Action item: Below are records with pictures; copy word for word only the lines between the line with "Click the EURAUD,H4" and the line with "1200x900 pixels. How", inclusive, and drop the pictures.

(Records provided Opens)

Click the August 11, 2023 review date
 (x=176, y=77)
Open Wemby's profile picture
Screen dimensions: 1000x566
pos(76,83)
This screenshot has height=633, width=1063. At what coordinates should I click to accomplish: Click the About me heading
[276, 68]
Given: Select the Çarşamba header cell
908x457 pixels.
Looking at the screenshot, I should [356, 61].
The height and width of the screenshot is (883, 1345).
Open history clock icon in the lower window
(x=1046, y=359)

(Records provided Closes)
(Records provided Opens)

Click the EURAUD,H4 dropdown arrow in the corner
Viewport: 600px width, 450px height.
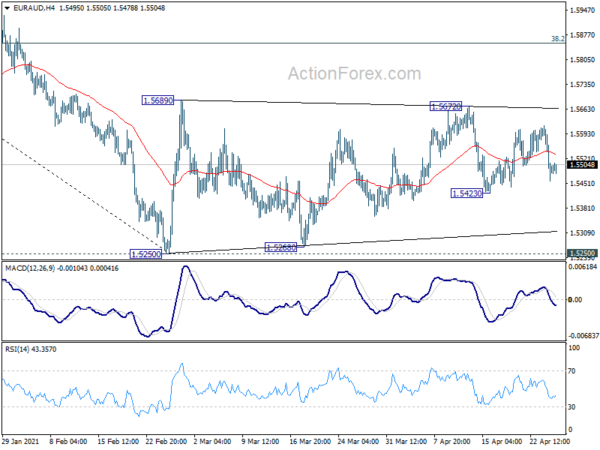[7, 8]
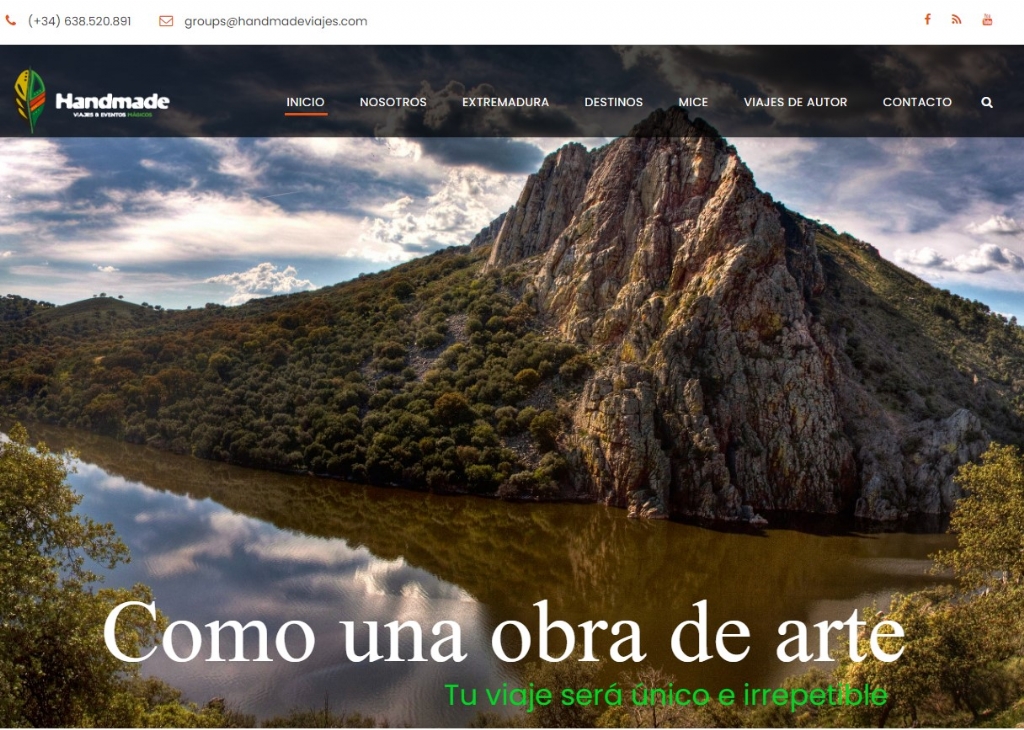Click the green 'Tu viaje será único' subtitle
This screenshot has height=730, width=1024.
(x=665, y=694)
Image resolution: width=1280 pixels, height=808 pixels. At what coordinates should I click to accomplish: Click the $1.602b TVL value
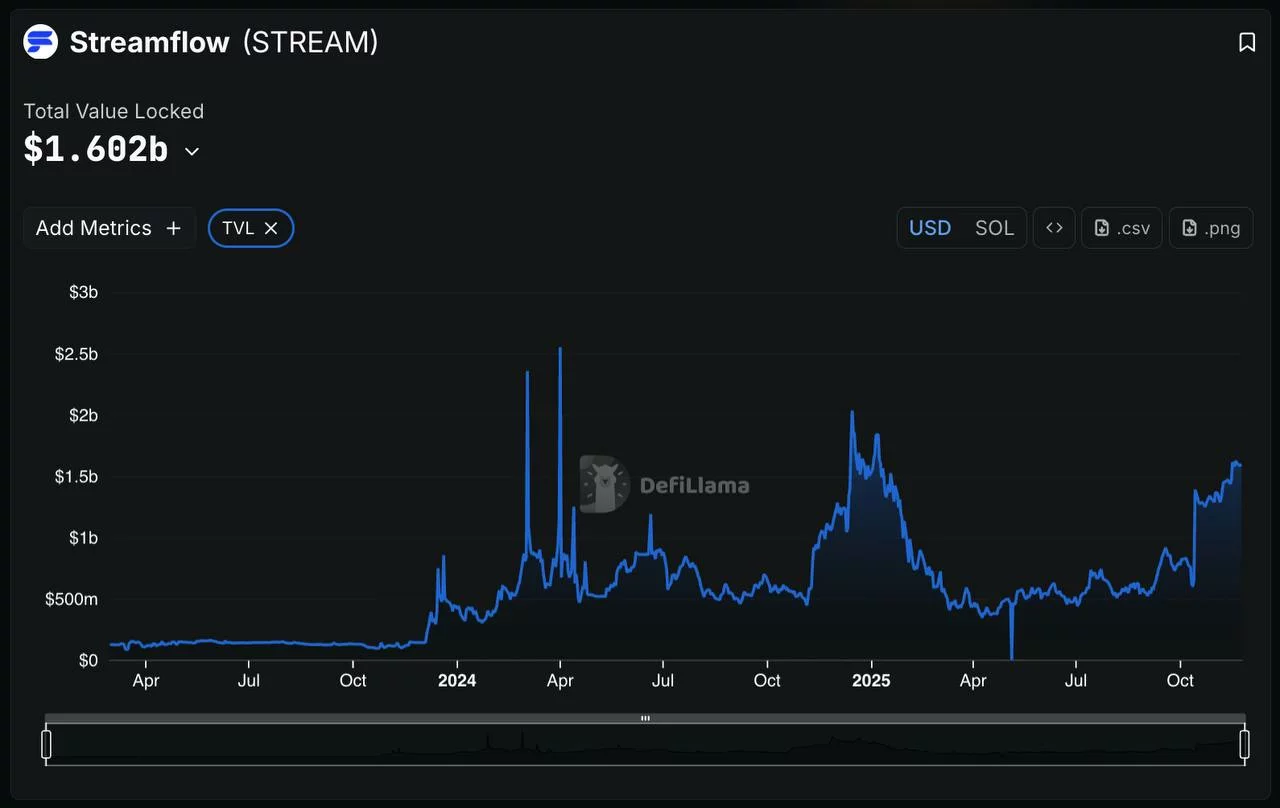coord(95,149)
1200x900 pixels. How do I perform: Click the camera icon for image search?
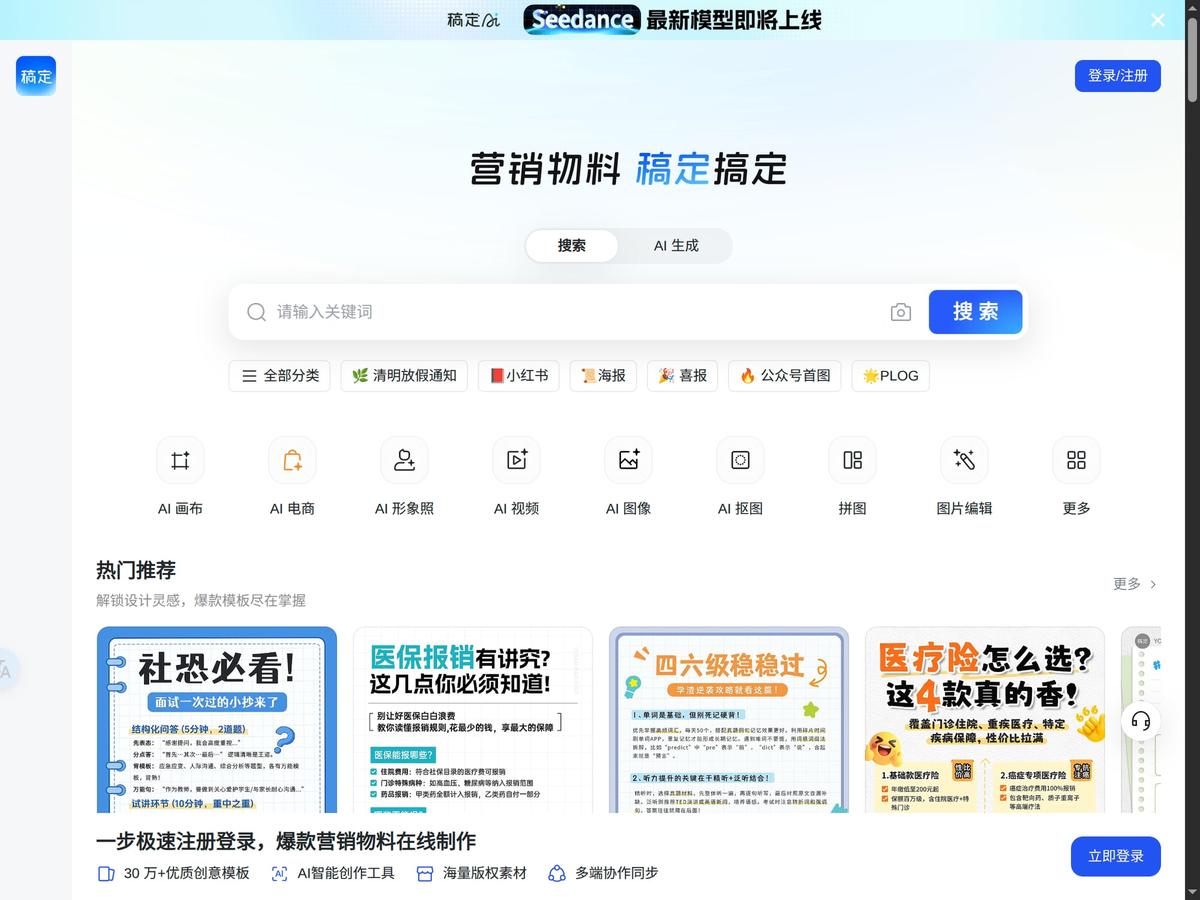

(Records provided Closes)

Task response:
Click the EURAUD,H4 dropdown arrow in the corner
Viewport: 600px width, 450px height.
[7, 8]
Click the green 'Tu viaje será único' subtitle
This screenshot has height=730, width=1024.
(x=665, y=694)
Image resolution: width=1280 pixels, height=808 pixels. At what coordinates should I click to accomplish: Click the $1.602b TVL value
coord(95,149)
1200x900 pixels. How do I perform: Click the camera icon for image search?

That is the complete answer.